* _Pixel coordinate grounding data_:
%%

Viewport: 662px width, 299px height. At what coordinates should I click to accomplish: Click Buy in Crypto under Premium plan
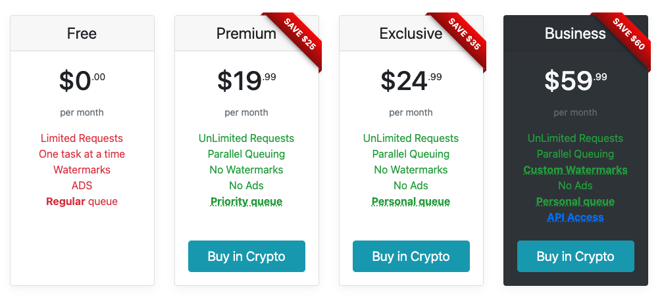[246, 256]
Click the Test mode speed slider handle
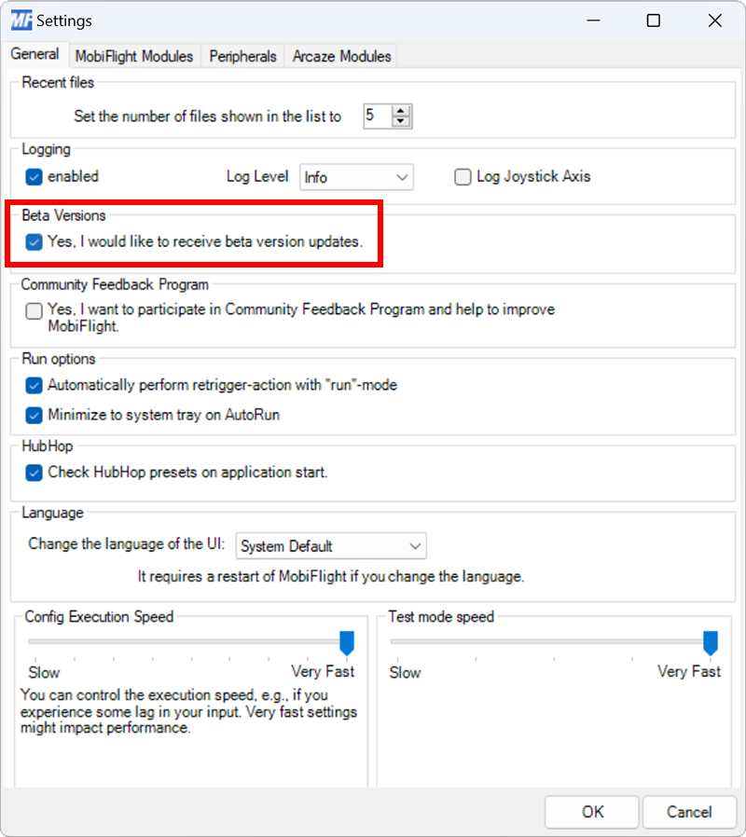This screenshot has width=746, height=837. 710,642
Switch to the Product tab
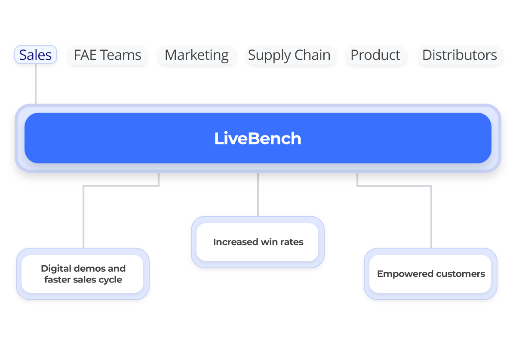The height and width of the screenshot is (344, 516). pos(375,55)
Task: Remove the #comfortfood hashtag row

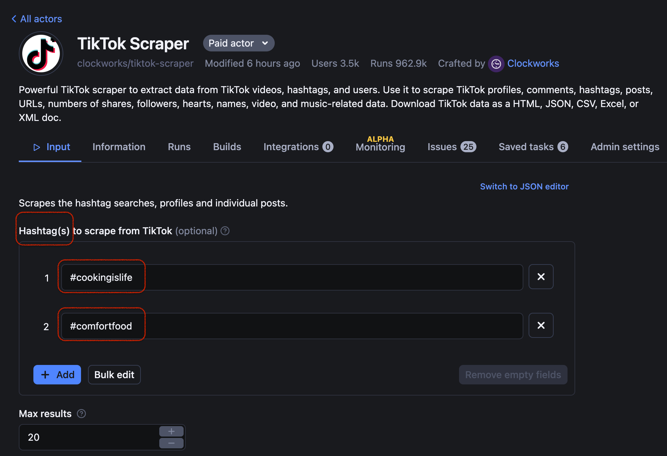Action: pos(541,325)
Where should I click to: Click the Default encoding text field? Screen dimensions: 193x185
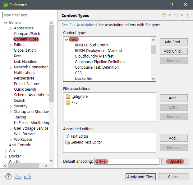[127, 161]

%%

* _DIRECTIONS_: The answer must consist solely of the lines from the line containing "Task: Remove the #comfortfood hashtag row" to the end of the data, reproduced exactly, with every picture left out.

* _REPLY TO THE EXERCISE_:
Task: Remove the #comfortfood hashtag row

Action: pos(541,325)
Where should I click to: Click the Default encoding text field? Screen dimensions: 193x185
[127, 161]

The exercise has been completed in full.